È prezioso avere “una mirata preparazione psicologica” e “anche spirituale”, dice Francesco, “perché solo a livello profondo si può trovare e custodire una serenità e una calma che permettono di trasmettere fiducia a chi è preda di violenze brutali”. Tante donne cristiane, venerate come martiri, ne sono esempio. Il Papa ne cita alcune: da Santa Lucia a Santa Maria Goretti alla beata suor Maria Laura Mainetti, la religiosa assassinata a Chiavenna da tre ragazze durante un rito satanico.

Educazione e prevenzione

Due le direttrici che il Papa indica, prevenzione ed educazione, pensando soprattutto alle famiglie: “Abbiamo visto che la pandemia, con l’isolamento forzato, ha purtroppo esasperato certe dinamiche all’interno delle mura domestiche. Le ha esasperate, non create: si tratta infatti di tensioni spesso latenti, che si possono risolvere preventivamente a livello educativo”, dice Papa Francesco.

Educazione è dunque una parola-chiave, ma per garantirla serve sostegno alle famiglie che non possono essere lasciate sole. “Se sulle famiglie ricadono in massina parte gli effetti della crisi economica e sociale, ed esse non sono adeguatamente sostenute, non possiamo meravigliarci che lì, nell’ambiente domestico, chiuso, con tanti problemi, esplodano certe tensioni”.

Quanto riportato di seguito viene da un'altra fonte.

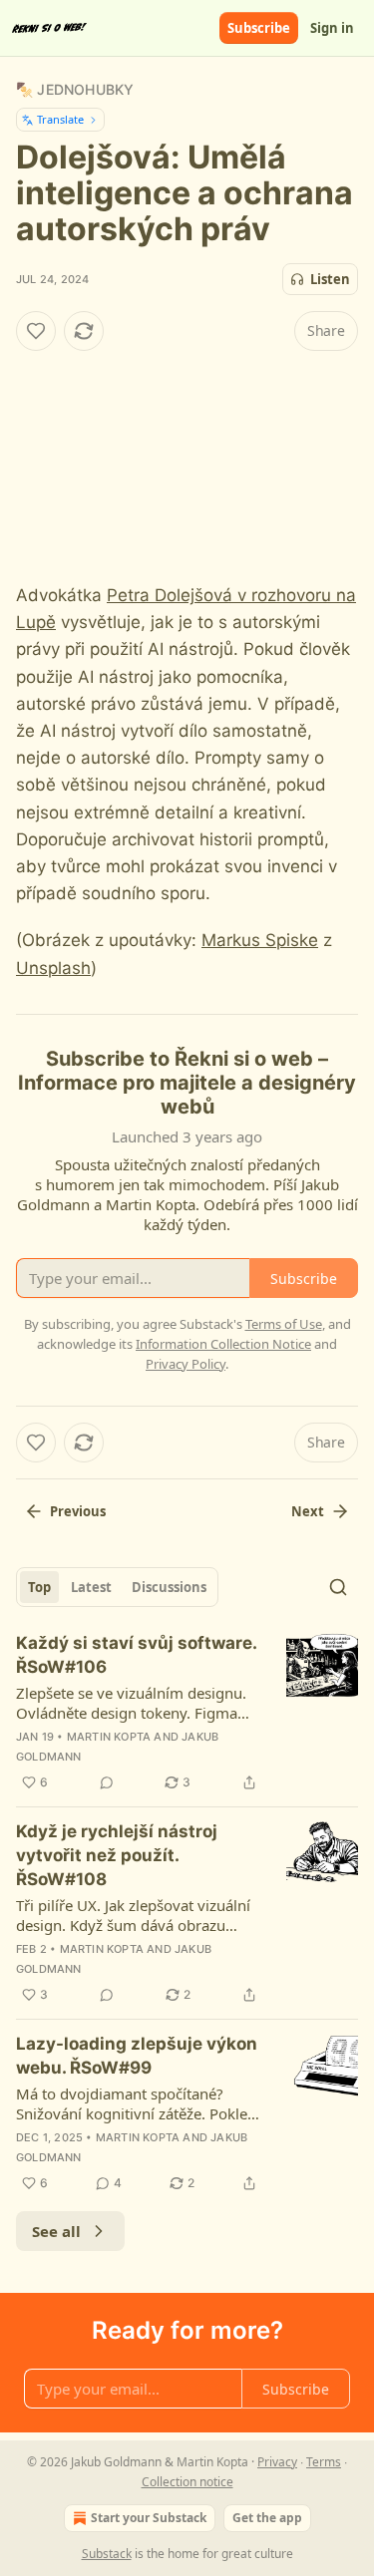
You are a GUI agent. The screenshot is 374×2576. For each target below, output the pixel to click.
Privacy (277, 2461)
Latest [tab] (91, 1587)
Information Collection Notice (223, 1344)
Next (307, 1511)
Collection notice (187, 2481)
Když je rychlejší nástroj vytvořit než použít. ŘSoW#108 (116, 1855)
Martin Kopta (109, 1737)
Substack (107, 2553)
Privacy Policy (185, 1364)
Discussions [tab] (169, 1587)
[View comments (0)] (107, 1782)
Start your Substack (148, 2517)
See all (56, 2231)
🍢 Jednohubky (75, 89)
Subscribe (258, 28)
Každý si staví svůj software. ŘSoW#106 (136, 1655)
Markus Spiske (259, 940)
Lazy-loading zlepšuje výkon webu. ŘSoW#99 (136, 2056)
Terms (323, 2461)
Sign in (332, 28)
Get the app (267, 2517)
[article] (187, 1712)
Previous (78, 1511)
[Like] (36, 331)
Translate (60, 119)
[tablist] (117, 1587)
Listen (330, 279)
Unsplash (53, 968)
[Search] (338, 1587)
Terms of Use (283, 1324)
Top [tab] (39, 1587)
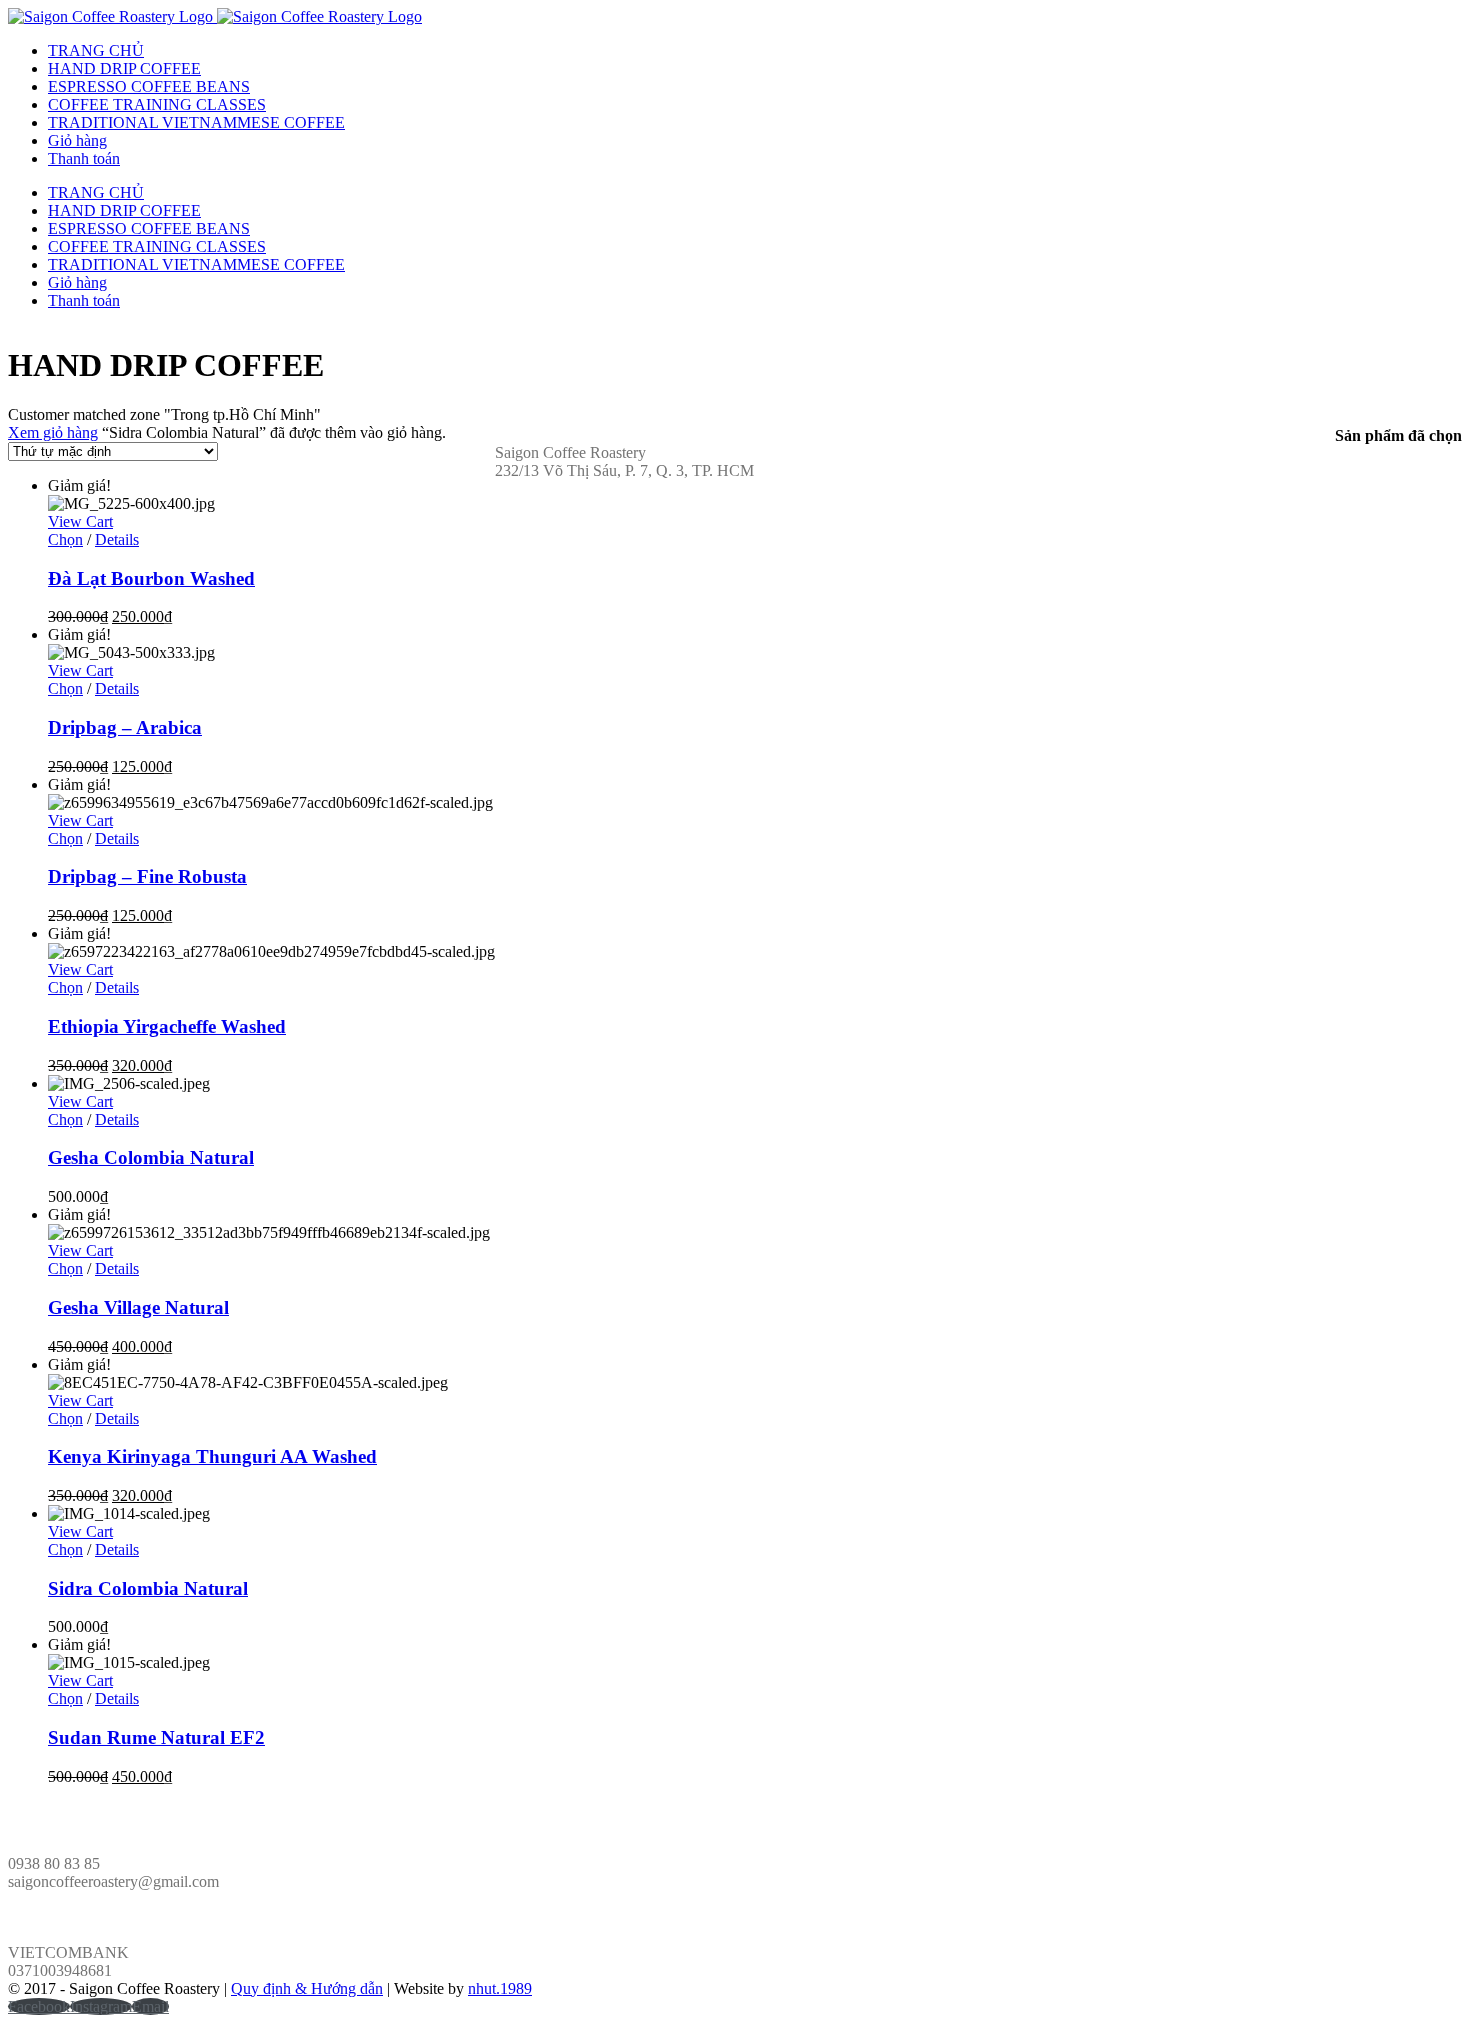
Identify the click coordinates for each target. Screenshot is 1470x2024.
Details (117, 539)
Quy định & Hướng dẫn (307, 1988)
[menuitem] (755, 51)
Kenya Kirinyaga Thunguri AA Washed (212, 1456)
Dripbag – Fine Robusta (147, 876)
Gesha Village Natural (138, 1307)
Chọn (65, 539)
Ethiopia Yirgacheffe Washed (167, 1026)
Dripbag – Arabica (125, 727)
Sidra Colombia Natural (148, 1588)
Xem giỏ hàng (53, 432)
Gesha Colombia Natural (151, 1157)
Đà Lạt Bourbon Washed (151, 578)
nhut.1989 (500, 1988)
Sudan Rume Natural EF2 (156, 1737)
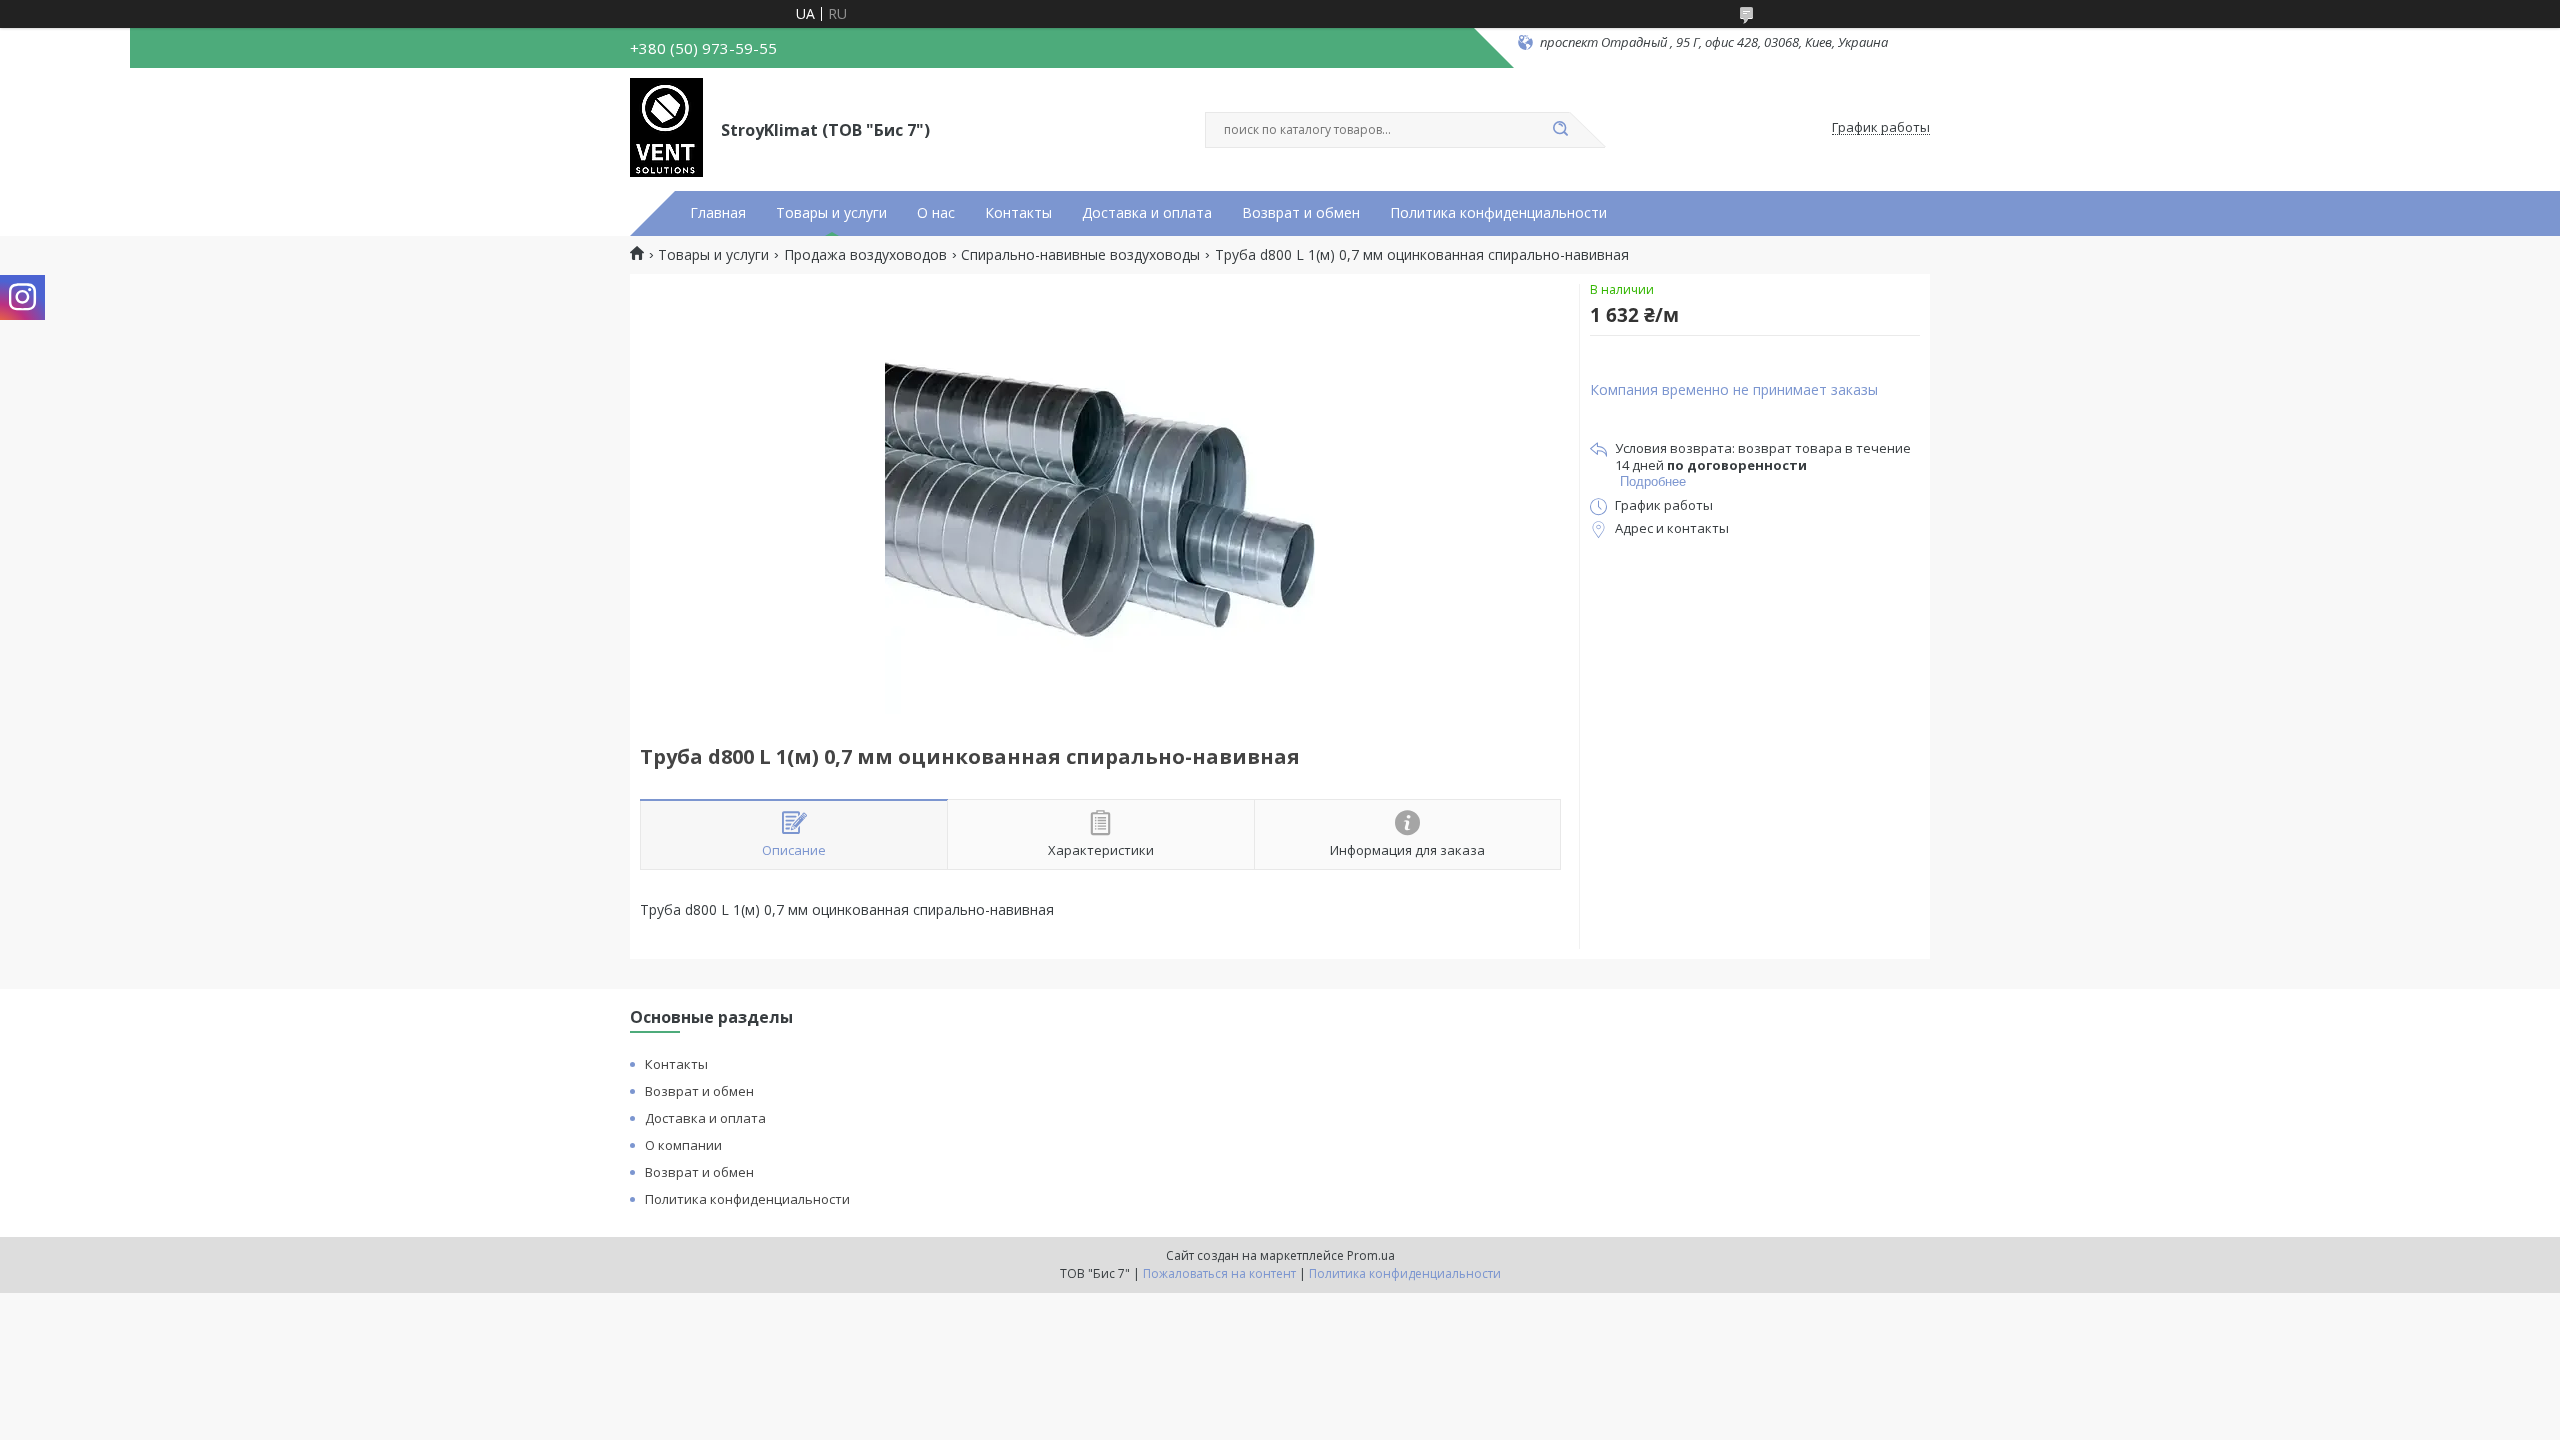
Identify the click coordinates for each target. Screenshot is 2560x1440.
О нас (936, 213)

I modelli offerti dai media

Un altro aspetto decisivo, per il Pontefice, è quello della comunicazione:

Se nei mass-media si propongono in continuazione messaggi che alimentano una cultura edonistica e consumistica, dove i modelli, sia maschili sia femminili, obbediscono ai criteri del successo, dell’autoaffermazione, della competizione, del potere di attrarre l’altro e dominarlo, anche qui, non possiamo poi, in modo ipocrita, stracciarci le vesti di fronte a certi fatti di cronaca.

La testimonianza di Bakhita e altre sante

Davanti a questo tipo di condizionamento culturale serve “un’azione educativa che ponga al centro la persona, con la sua dignità”. E anche in questo caso l’esempio di alcune sante può essere d’aiuto. Il Papa indica infatti santa Giuseppina Bakhita, vittima anche lei durante infanzia e giovinezza di “pesanti violenze” che “si è riscattata pienamente accogliendo il Vangelo dell’amore di Dio ed è diventata testimone della sua forza liberatrice e risanatrice”. A lei è intitolata l’opera ecclesiale per le donne vittime di tratta. Bakhita non è l’unica: ci sono tante “sante della porta accanto” che con la loro vita “testimoniano che non bisogna rassegnarsi, che l’amore, la vicinanza, la solidarietà delle sorelle e dei fratelli può salvare dalla schiavitù”. La loro testimonianza va proposta a ragazze e ragazzi di oggi, esorta Francesco.

Nelle scuole, nei gruppi sportivi, negli oratori, nelle associazioni, presentiamo storie vere di liberazione e di guarigione, storie di donne che sono uscite dal tunnel della violenza e possono aiutare ad aprire gli occhi sulle insidie, sulle trappole, sui pericoli nascosti dietro i falsi modelli di successo.